Volta Resources also announced positive exploration news this week. Eight additional holes at the Kiaka gold project in Burkina Faso were drilled as part of the ongoing exploration program on the property. The phase 3 drill program comprises approximately 50,000 metres of drilling. The idea is to extend the known mineralization in the Central Area, to follow up on positive results in the South Area, to test ground geophysical targets, and to undertake scout drilling on regional targets. The reported holes, comprising a total of 3644.1 metres, confirmed the continuity of wide mineralization at depth. Highlights from the drilling included 153 metres grading 1.57 grams per tonne gold, including 30 metres at 2.8 grams per tonne gold. Kevin Bullock, Volta’s chief executive stated: “These latest results again represent new milestones for Kiaka. When we first started developing the already significant Kiaka deposit, our goals were to expand the deposit deeper and to better delineate the higher grade zones. We have consistently met these goals and, in fact, have accelerated our rate of achievement”. However, in a down week, Volta’s share price was five per cent weaker on the TSX midweek, at C$1.37.

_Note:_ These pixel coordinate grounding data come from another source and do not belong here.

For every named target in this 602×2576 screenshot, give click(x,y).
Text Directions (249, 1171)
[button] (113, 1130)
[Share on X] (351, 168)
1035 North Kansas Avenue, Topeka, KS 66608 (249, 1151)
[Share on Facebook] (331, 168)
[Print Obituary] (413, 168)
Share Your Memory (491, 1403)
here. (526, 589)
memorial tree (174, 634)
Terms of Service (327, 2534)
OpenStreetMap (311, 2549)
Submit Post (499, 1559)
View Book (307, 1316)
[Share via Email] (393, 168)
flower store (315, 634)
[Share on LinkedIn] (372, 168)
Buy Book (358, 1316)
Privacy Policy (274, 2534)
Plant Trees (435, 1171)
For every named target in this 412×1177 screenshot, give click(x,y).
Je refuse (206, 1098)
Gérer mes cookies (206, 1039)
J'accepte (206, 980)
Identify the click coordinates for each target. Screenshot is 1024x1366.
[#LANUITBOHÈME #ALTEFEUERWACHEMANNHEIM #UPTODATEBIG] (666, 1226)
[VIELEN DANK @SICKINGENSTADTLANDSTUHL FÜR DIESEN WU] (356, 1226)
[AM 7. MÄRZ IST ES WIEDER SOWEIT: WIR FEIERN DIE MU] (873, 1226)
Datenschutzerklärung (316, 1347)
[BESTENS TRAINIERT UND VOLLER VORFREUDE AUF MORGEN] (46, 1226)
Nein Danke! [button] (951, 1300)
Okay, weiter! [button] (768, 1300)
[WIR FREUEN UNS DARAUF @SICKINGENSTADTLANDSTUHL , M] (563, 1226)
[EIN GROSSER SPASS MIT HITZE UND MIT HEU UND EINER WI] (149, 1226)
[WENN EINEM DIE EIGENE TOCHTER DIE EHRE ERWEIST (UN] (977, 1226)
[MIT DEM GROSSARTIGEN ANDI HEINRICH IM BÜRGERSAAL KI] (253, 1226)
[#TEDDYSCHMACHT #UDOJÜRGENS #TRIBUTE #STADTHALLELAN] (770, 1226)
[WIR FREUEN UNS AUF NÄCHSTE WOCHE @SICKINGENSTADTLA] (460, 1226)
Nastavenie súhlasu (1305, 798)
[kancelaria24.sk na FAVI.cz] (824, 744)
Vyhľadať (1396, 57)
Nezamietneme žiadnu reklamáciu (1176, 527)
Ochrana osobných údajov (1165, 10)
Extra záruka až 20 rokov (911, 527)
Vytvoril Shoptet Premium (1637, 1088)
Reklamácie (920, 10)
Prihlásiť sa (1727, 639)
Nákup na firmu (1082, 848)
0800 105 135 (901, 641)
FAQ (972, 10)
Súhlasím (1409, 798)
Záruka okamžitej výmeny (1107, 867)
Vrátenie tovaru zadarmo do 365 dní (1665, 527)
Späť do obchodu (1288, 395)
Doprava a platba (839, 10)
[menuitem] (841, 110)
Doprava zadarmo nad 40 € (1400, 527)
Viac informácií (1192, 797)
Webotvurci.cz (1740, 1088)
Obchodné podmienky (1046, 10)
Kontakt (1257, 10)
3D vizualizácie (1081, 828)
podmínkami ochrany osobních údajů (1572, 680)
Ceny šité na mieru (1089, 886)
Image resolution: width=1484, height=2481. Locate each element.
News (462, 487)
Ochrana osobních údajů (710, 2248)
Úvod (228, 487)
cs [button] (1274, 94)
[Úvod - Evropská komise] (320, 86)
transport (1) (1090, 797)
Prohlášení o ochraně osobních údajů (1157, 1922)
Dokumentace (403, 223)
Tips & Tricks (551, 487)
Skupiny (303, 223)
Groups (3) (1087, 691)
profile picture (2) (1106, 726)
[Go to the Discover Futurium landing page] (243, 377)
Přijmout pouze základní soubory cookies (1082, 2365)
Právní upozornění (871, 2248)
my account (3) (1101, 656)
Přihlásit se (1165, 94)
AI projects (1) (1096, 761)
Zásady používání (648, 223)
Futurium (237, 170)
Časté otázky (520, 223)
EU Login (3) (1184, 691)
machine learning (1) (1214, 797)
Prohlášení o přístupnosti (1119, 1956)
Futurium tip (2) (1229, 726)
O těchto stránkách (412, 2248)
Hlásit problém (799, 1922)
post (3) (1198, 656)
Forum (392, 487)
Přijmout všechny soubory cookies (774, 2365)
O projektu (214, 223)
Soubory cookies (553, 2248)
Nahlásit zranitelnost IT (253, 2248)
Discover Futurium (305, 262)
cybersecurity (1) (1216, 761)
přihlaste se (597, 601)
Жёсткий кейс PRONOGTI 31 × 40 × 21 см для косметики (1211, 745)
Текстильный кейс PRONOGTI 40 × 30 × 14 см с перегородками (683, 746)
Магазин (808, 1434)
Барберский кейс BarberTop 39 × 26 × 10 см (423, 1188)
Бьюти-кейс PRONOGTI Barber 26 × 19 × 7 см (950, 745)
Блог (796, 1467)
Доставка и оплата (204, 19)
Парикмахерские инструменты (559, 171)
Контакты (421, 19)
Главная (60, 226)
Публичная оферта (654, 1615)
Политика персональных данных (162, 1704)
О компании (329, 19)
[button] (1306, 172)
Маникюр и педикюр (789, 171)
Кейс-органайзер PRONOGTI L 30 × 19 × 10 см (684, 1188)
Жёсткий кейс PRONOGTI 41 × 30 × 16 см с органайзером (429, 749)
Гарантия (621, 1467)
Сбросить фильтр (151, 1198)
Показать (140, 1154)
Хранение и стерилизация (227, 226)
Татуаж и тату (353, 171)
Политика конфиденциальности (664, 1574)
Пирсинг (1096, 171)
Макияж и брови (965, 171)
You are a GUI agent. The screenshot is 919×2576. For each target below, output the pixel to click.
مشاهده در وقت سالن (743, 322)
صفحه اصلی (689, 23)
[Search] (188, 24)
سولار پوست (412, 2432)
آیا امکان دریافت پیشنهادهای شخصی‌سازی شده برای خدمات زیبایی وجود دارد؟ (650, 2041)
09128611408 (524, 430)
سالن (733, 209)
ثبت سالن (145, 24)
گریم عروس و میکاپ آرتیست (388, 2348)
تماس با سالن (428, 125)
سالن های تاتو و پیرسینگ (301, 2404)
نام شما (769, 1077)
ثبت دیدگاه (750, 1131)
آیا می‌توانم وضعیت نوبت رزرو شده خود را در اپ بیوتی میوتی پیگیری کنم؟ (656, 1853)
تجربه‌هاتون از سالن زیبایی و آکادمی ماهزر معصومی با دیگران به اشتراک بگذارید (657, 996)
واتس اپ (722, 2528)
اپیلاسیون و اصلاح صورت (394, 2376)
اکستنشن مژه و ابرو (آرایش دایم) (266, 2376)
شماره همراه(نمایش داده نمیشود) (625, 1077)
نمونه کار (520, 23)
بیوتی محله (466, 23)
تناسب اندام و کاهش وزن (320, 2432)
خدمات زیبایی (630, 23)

Also updating on drilling, Mariana Resources announced further assay results from the remaining 18 holes of its 5,200 metre 26-hole drilling campaign at the Sierra Blanca gold-silver project in southern Argentina. Just last week, Mariana was able to purchase the outstanding interest in the project from IAMGOLD to become the 100 per cent owner. Now scout drilling has confirmed broad target areas at Vetarron, Lucila, Trafwe and Achen-Chala along a combined 8.9 kilometre strike. Highlights from Achen-Chala include 1.6 metres grading 0.4 grams per tonne gold and 91 grams per tonne silver. At Vetarron Norte intersections graded up to 3.6 grams per tonne gold and 159 grams per tonne silver over 4.5 metres. Executive chairman John Horsburgh said: “Broad target areas with a combined strike length of 8.9 kilometres have been identified. In particular, Vetarron Norte is shaping up as a priority target area, both in terms of strike length and depth potential”. Mariana’s shares dipped in London, but remained unchanged on the TSX at C$0.16.
The metals market took a big hit after Ben Bernanke, Chairman of the US Federal Reserve, delivered three hours of testimony which indicated that further monetary stimulus from the Federal Reserve is unlikely. Gold for April delivery, the most actively traded contract, fell US$77.10, or 4.3 per cent, to settle at US$1,711.30 a troy ounce on the Comex division of the New York Mercantile Exchange. This is the lowest price seen for the most active contract since the 25th of January. Meanwhile, silver prices fell even more dramatically. The May contract dropped 6.9 per cent to US$34.642 an ounce. Copper also reacted negatively to the news, pulling back from a two week high and posting the first loss in four days. In New York, the May contract fell US$4.20 cents to US$3.8795 per pound.